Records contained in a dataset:
=== Section Start ===

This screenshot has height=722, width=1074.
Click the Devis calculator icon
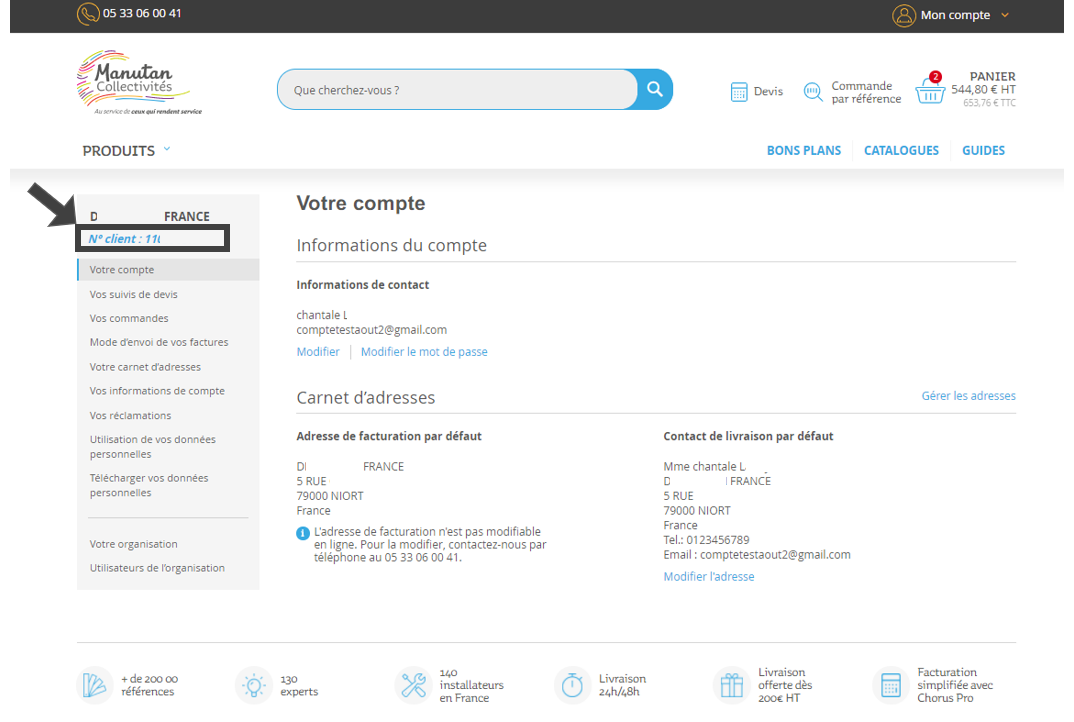click(739, 92)
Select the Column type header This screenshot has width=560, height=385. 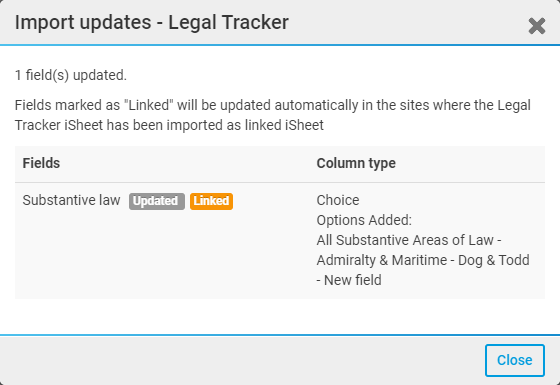(356, 163)
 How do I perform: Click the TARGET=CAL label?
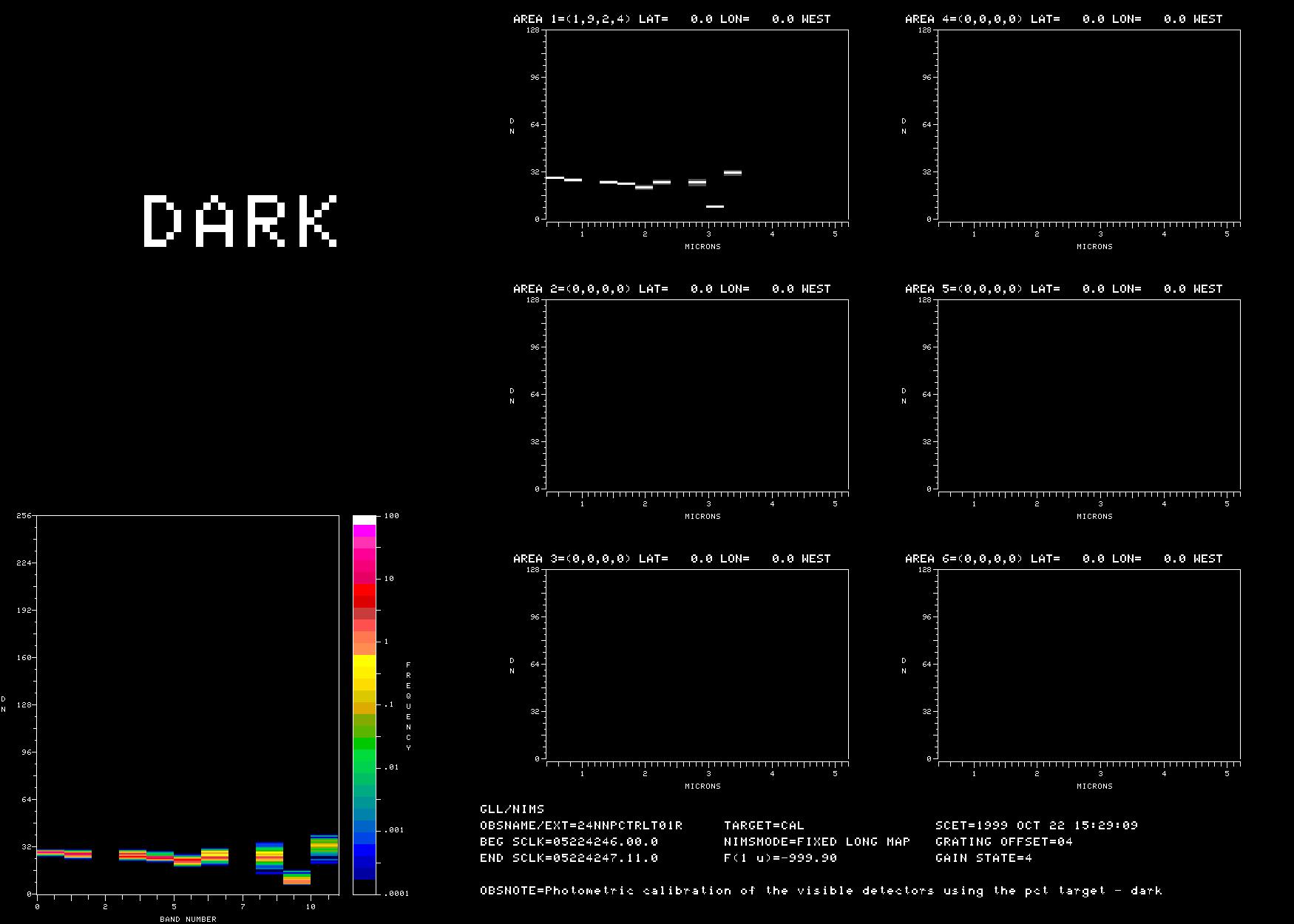[764, 826]
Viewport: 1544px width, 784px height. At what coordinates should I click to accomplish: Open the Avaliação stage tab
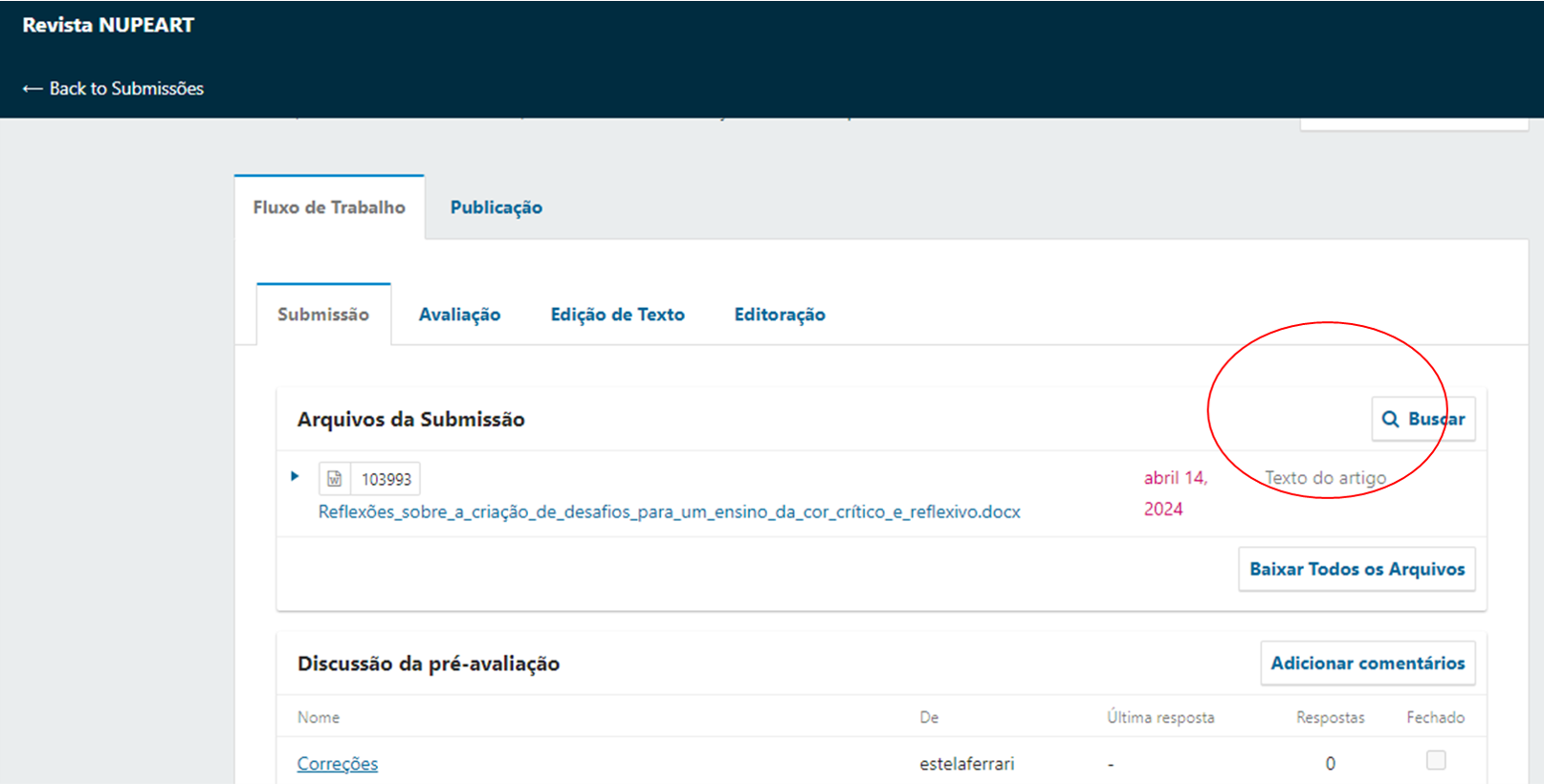(x=459, y=315)
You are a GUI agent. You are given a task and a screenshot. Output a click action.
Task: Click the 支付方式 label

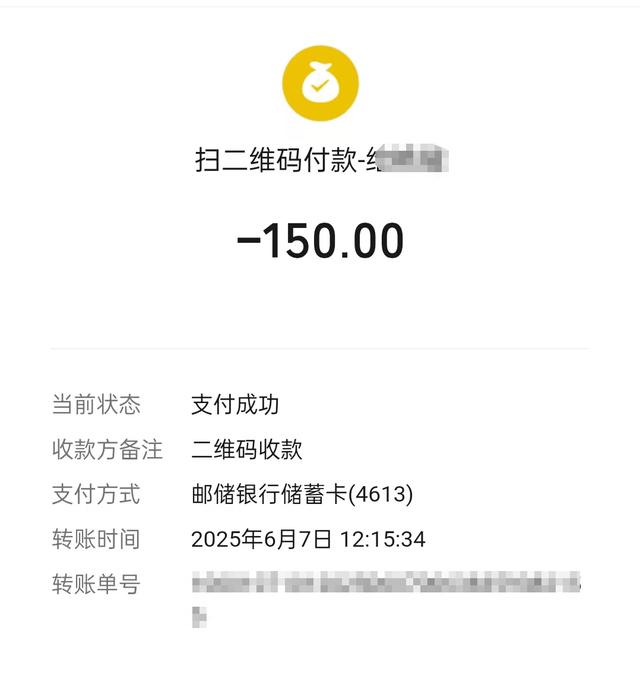(96, 495)
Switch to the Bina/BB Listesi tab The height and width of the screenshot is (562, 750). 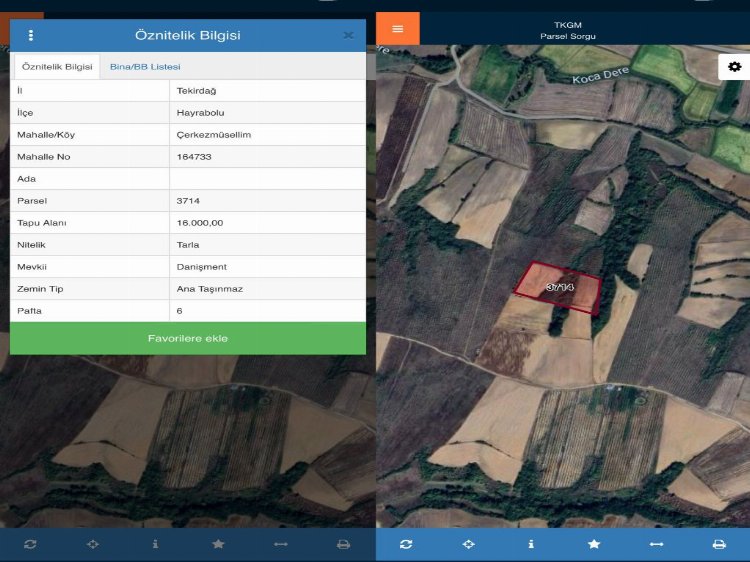point(145,66)
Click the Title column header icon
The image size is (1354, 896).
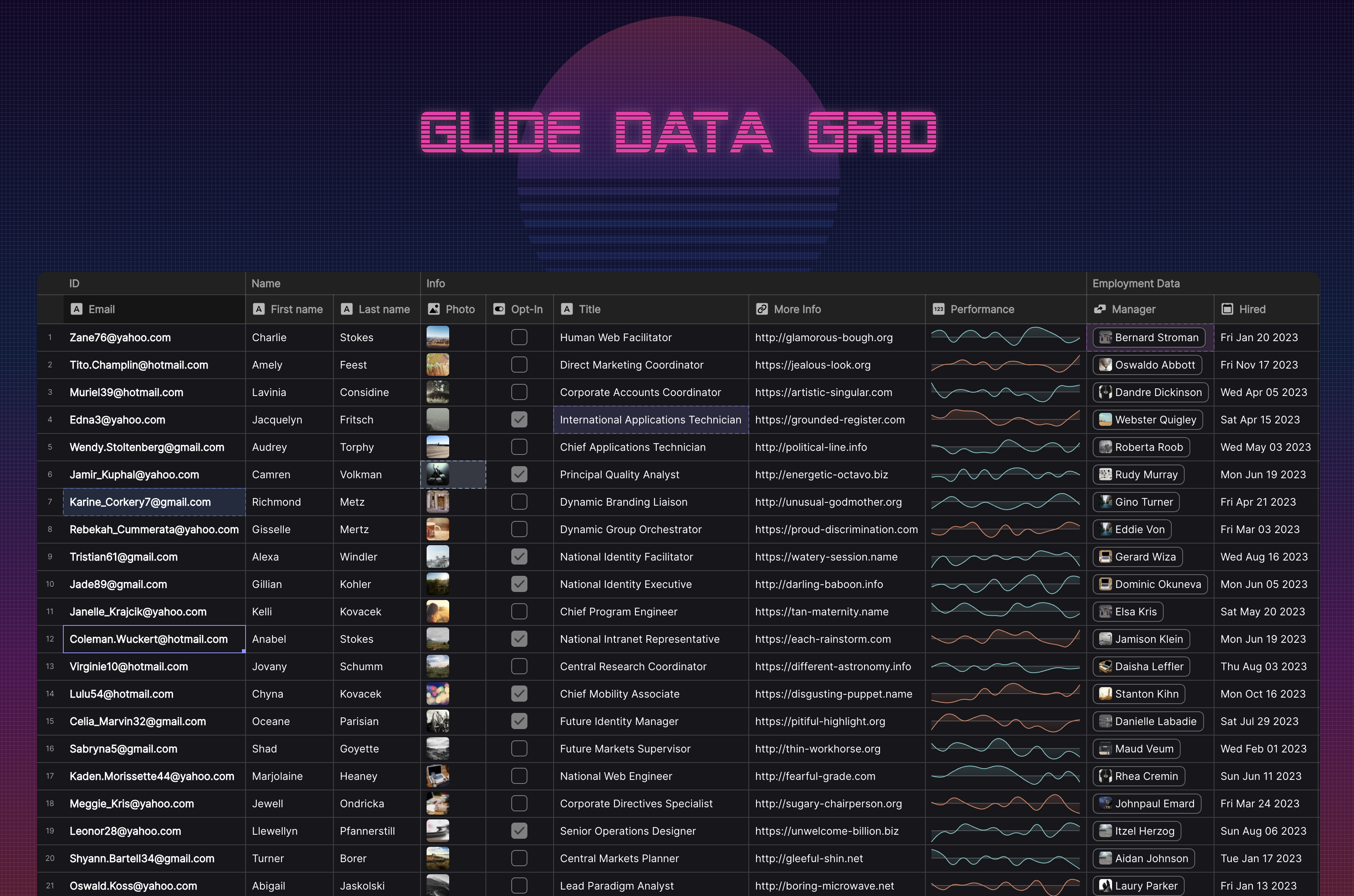click(566, 309)
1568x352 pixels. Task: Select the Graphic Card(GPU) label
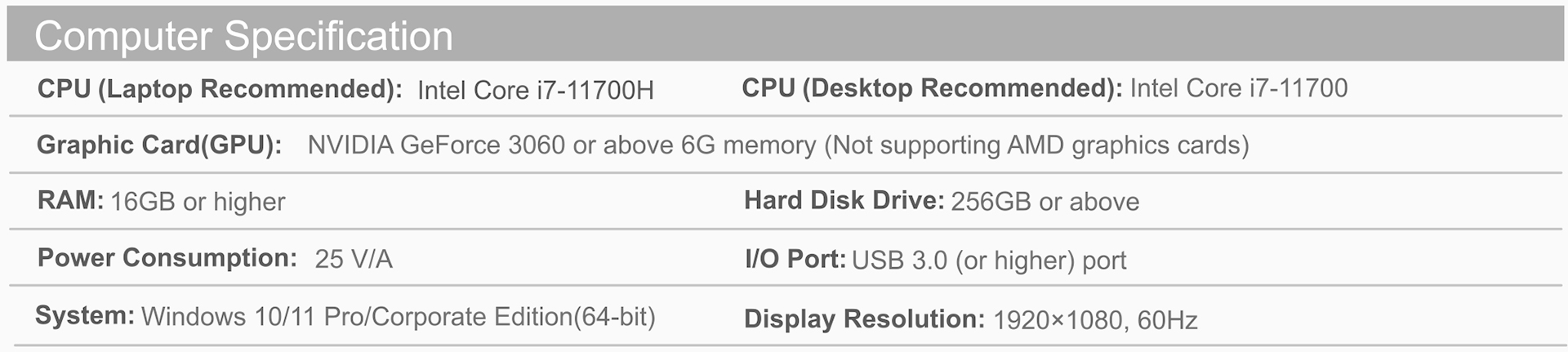point(159,145)
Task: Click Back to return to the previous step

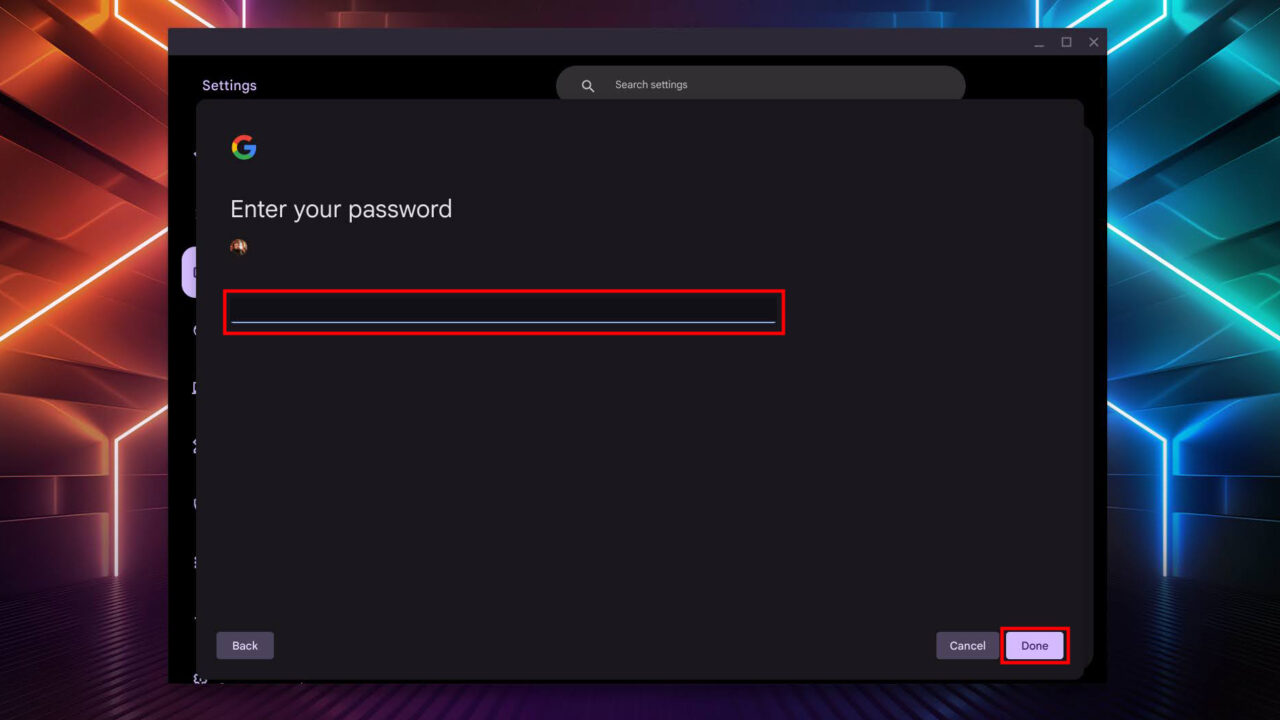Action: [x=244, y=645]
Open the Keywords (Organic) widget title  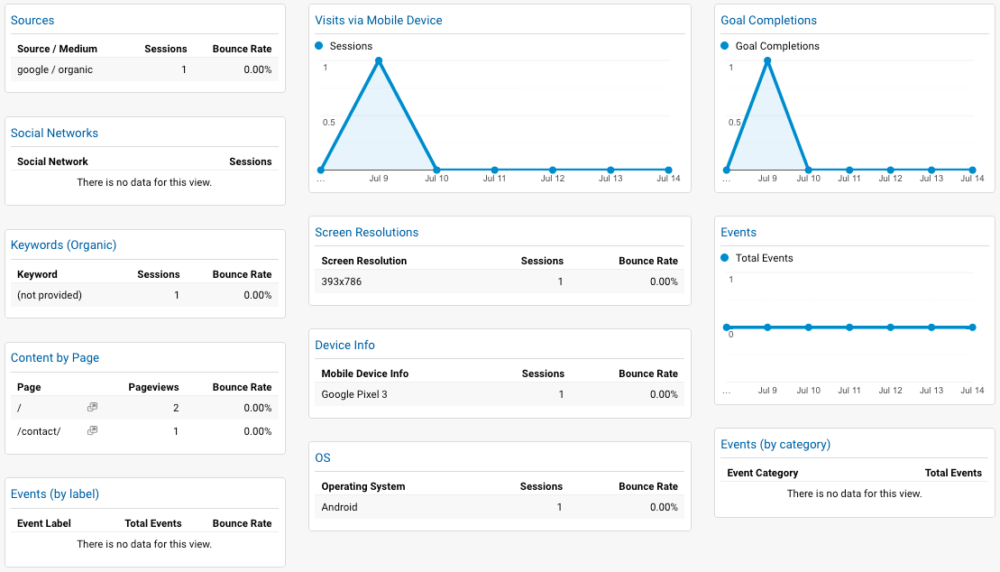pos(63,245)
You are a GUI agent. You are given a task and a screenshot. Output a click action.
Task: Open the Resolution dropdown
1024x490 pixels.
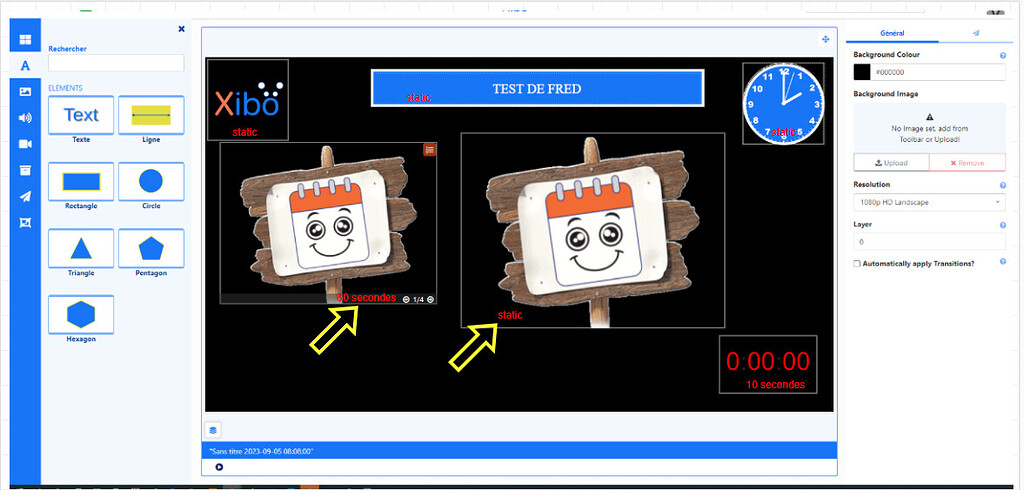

=== Section End ===

Give back word for word the lines from the one containing "Task: Open the Resolution dropdown" through the final line of the data above. Pictures are to be left out.

Task: Open the Resolution dropdown
1024x490 pixels.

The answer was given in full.